BRIEF:
Could you copy out the text of each item below word for word, leaving the pictures out of your answer?

* start *

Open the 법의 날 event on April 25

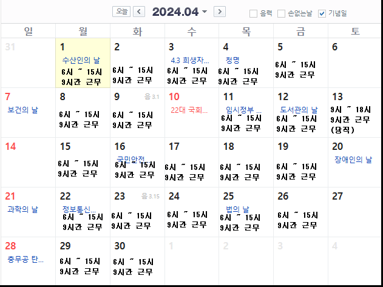pyautogui.click(x=237, y=209)
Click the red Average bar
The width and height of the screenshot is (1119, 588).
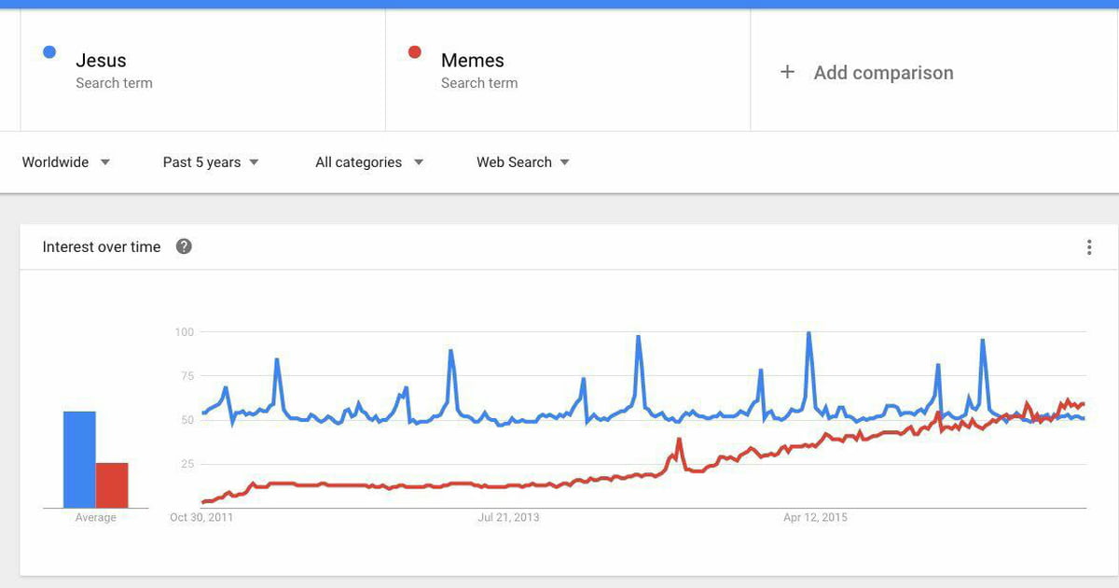112,485
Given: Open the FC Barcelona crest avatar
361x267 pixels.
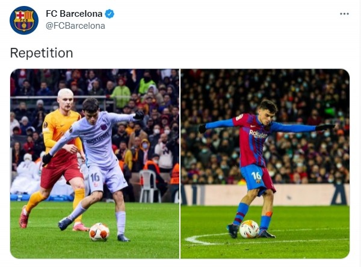Looking at the screenshot, I should click(x=24, y=20).
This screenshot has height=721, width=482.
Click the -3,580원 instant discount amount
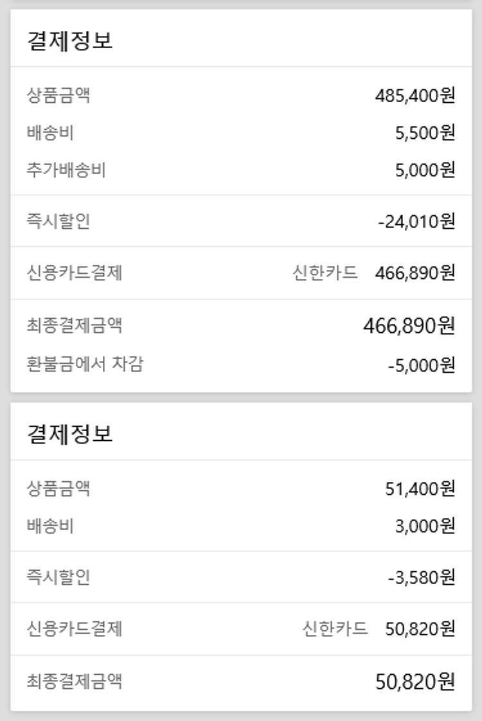422,577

* end *

TASK RESULT:
Open the 법의 날 event on April 25

pyautogui.click(x=237, y=209)
Click the red Average bar
The width and height of the screenshot is (1119, 588).
112,485
Given: Open the FC Barcelona crest avatar
361x267 pixels.
Looking at the screenshot, I should click(x=24, y=20).
This screenshot has height=721, width=482.
Click the -3,580원 instant discount amount
422,577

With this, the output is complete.